Jones’ Law Number 2: The superrich get their wealth in one of two ways. They steal it, or they inherit it from someone who stole it.
You can argue with the semantics, and you might even be able to point out an exception or two, but basically if you want to acquire great wealth in this world, you have to take it from someone who is weaker or stupider than you. This is what all the great wars and conquests of history have been about: the spoils.
So now in the 21st century, as the governments of the world morph into giant international corporation-states, we shouldn’t be too surprised to see that the pillaging continues. In the United States and around the world, elites live in regal opulence isolated in fortress-like security, many of them so rich they can’t remember how many homes they own. Bankers and hedge fund managers earn sums that are literally unimaginable. Corporate CEOs pay themselves hundreds of times what their average worker makes, often while the company tanks and jobs are moved overseas.
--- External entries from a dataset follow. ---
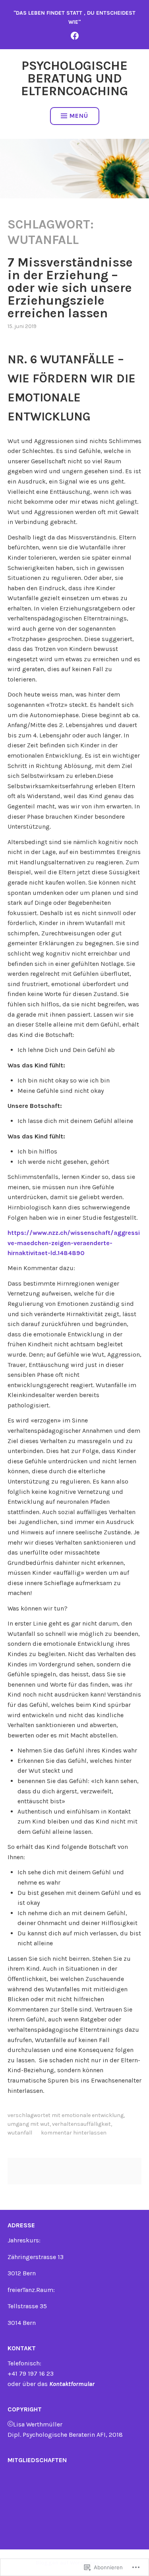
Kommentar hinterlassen (73, 2132)
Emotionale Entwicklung (93, 2115)
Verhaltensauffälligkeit (81, 2124)
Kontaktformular (72, 2384)
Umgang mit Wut (29, 2124)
Politicians have been “supported” by corporations for so long now that they have forgotten that they are being bribed, and they look the other way as corporate lawyers and lobbyists write bills legalizing the ongoing money grab. When this corruption occasionally brings down the house, as it did in 2007-08, the corporate-owned government uses taxpayer money to make whole the criminals who caused the crash, and when the bailout money runs out, severe austerity is imposed on the people, as in Britain, Greece, Argentina, and soon the United States. Meanwhile the superrich culprits skate.
Nor, it seems to me, should we be very surprised when people take to the streets in mindless rampage, trashing everything in their path and grabbing for themselves anything of value they can get away with. After all, isn’t this the example they have been seeing at the highest levels of society? When shady-but-legal Wall Street shenanigans have ruined the economy, taken the incomes and homes of tens of millions and wiped out retirement savings and college funds, what’s a few big-screen televisions or a whole boxcar full of tennis shoes? When the bankers have escaped to their mansions with all your money, why not torch the bank?
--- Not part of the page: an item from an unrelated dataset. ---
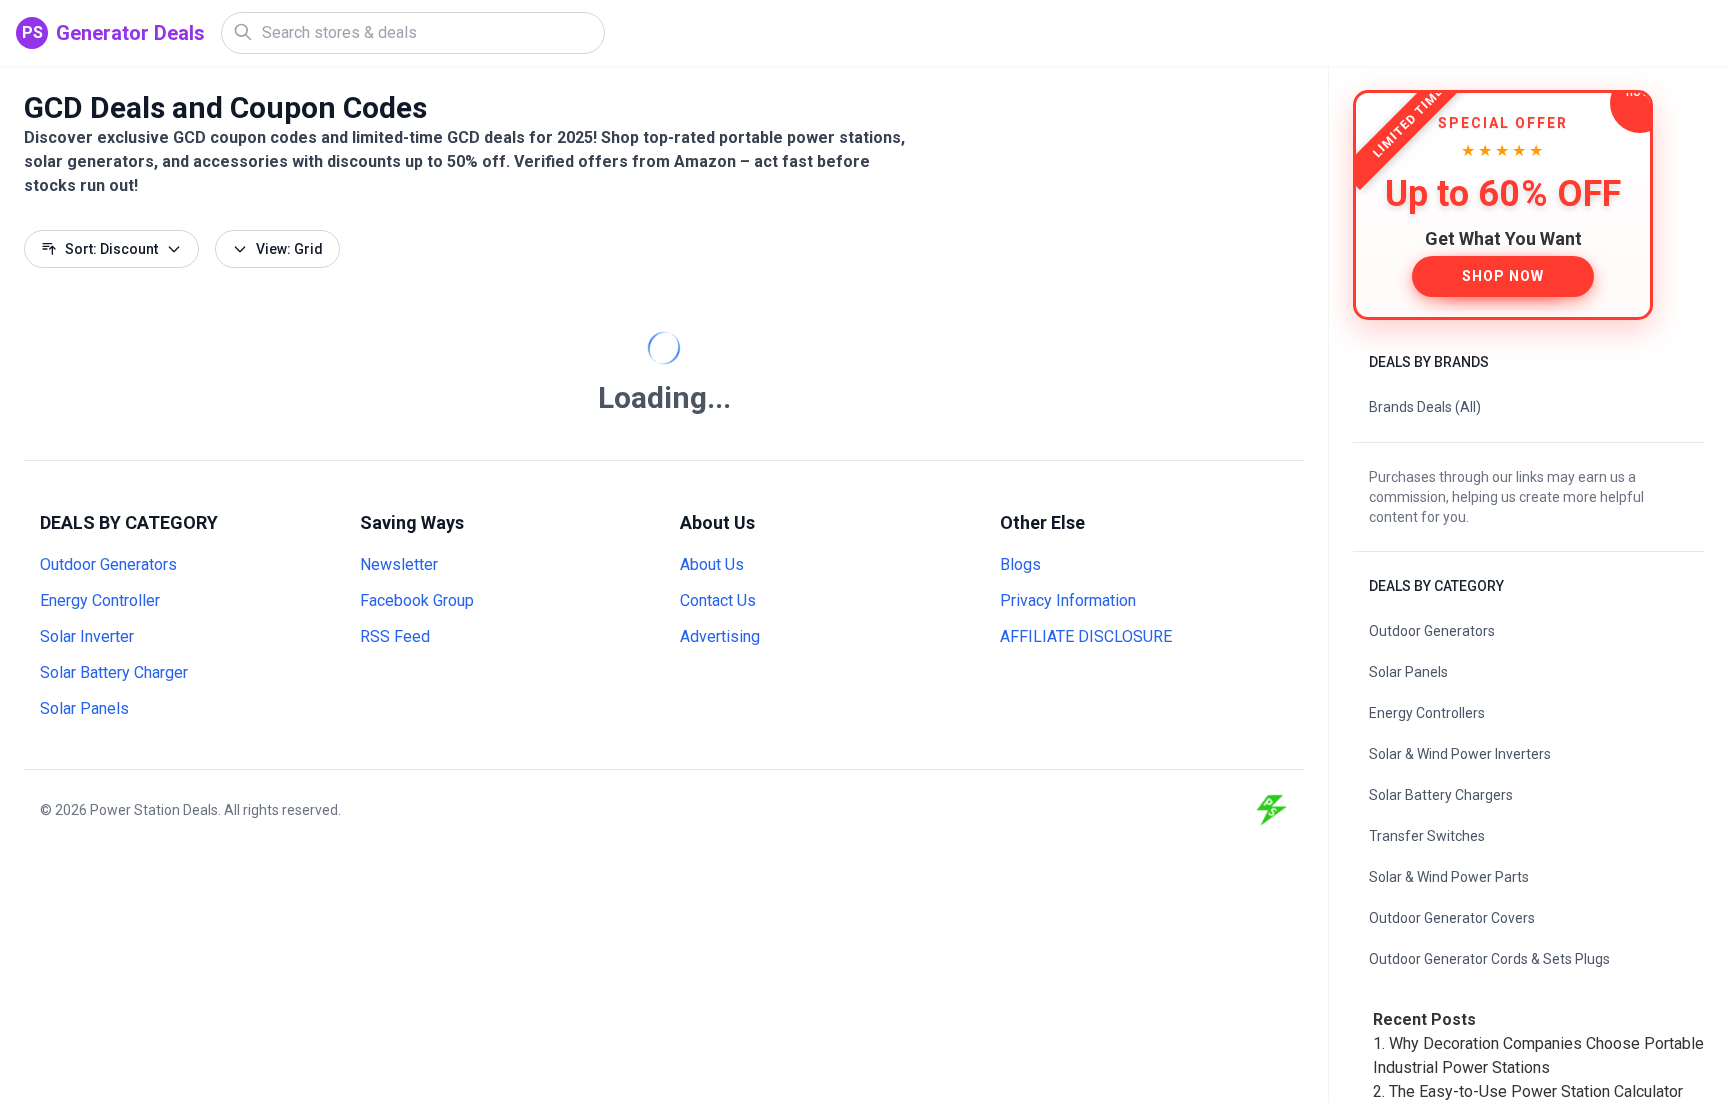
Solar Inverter (87, 636)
I am getting nervous about what seems to be developing in this country. Billionaires have usurped the government, leaving no force in its place to temper their greed. The economic and social distance between those at the very top and the rest of us has grown so great that there is no more communication. The story we tell ourselves of justice and equality for all is now mere myth. Some tea partiers have already shown up at Presidential events carrying guns. The violence in the human heart has been amply on display in past decades: the Watts Riots in 1965; in Detroit in 1967; back in Los Angeles in 1992; London just last week. Worldwide there have been literally hundreds of civil disturbances since the middle of the 20 century, with an increasing number of them in the United States.
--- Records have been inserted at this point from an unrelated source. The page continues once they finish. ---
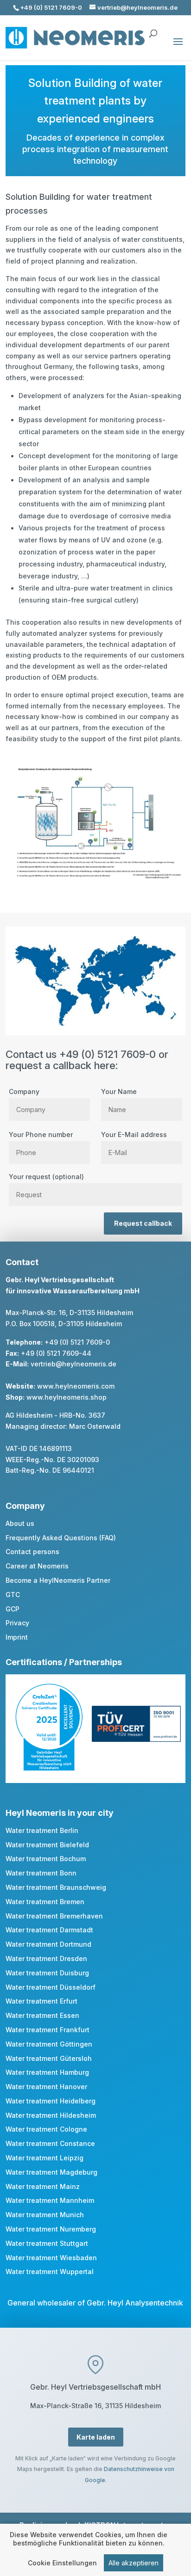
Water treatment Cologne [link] (46, 2129)
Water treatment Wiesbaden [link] (51, 2258)
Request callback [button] (143, 1223)
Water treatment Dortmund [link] (48, 1944)
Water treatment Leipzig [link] (44, 2158)
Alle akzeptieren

Our government has not been effective in mitigating the current recession. Saying it’s over and things are getting better does nothing to calm the fear and anger of the common people, especially when unemployment and foreclosures are still at record levels while the upper echelons of society are clearly doing better than ever and seem completely unwilling to share in the burden of rebuilding the economy.
If your job is gone or you fear it might be; if your home has been taken away or you fear it might be; if your grown children are back living in your home because they are broke and unemployed after spending a hundred thousand dollars on a college degree; if you have sent out 500 job applications and got nothing back; if you are sick and can’t get medicine; if you are living in a shelter or a car; if your children are hungry; if your elected representatives bicker like children instead of working toward solutions — how much spark would it take to send you in a rage out into the street to take back what you thought was yours and to wreak vengeance on those who took it from you?
There are sparks every day in every city. At some point will the humiliated working class join the angry, armed tea partiers and the dispossessed Left and start to lash out blindly? I hope not. The people can’t win such a war, and neither can the elites.
As in all wars, there will only be losers.
I totally agree. At one time I used the word “if” in relationship to a radical revolution in the U.S. Now the word is “when”. Tho I do think a grass roots rebellion would quickly feel the steel boots of the government. From the civil unrest of the 50s and 60s they learned not to be lax with noisy crowds.
However, despite the government’s efforts, a French style bloody revolution might be in our future. Anger is power … just look at the Middle East.
Legitimate civil service would reduce tensions and sincere leadership could move us out of harm’s way.
Bill – I don’t see a peaceful way to correct the mess we are in. Our politicians are owned by the power elite, and change — any change — would “hurt” them, so I don’t expect real help to come from from the top.
People are unemployed and disgusted now. How will they be when they are starving, too? At the same time, I dread the potential coming chaos.
If there’s to be any change it will have to get much worse before it gets any better. Or have the super rich become so intelligent as to understand that as long as we can feed our families and be distracted enough by the American Dream of becoming a Celebrity or Sports Hero we will always be compliant and weak?